Activity
Look over the material for the string "near". Copy every line where it turns up.

Provided data
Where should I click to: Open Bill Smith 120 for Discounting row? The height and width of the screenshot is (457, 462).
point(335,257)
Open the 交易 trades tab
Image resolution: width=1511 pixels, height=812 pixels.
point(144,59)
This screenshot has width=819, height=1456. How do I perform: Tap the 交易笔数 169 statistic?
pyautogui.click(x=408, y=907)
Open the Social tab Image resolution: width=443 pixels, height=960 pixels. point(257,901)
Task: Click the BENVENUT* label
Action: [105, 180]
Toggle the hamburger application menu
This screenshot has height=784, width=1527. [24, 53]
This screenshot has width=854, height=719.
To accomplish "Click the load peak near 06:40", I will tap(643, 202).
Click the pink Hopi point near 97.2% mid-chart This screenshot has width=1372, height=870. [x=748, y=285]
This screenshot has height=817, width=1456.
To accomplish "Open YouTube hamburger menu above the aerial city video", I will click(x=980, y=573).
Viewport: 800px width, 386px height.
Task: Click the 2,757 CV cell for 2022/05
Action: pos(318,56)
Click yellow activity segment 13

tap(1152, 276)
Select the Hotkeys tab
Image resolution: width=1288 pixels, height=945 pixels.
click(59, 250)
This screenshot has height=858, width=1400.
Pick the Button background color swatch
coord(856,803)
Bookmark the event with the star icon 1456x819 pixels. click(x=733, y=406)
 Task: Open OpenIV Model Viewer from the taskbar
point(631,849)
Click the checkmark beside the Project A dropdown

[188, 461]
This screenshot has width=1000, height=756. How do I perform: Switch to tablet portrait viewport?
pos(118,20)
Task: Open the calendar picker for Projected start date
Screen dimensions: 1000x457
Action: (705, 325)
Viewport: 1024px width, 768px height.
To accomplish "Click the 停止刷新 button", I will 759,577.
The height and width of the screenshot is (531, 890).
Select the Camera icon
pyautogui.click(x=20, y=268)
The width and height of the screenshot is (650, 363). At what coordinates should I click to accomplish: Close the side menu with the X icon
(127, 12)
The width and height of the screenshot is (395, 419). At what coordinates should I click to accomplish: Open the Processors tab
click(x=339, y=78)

Exercise response
To accomplish "Click the load peak near 06:40", I will tap(643, 202).
Click the pink Hopi point near 97.2% mid-chart This screenshot has width=1372, height=870. [x=748, y=285]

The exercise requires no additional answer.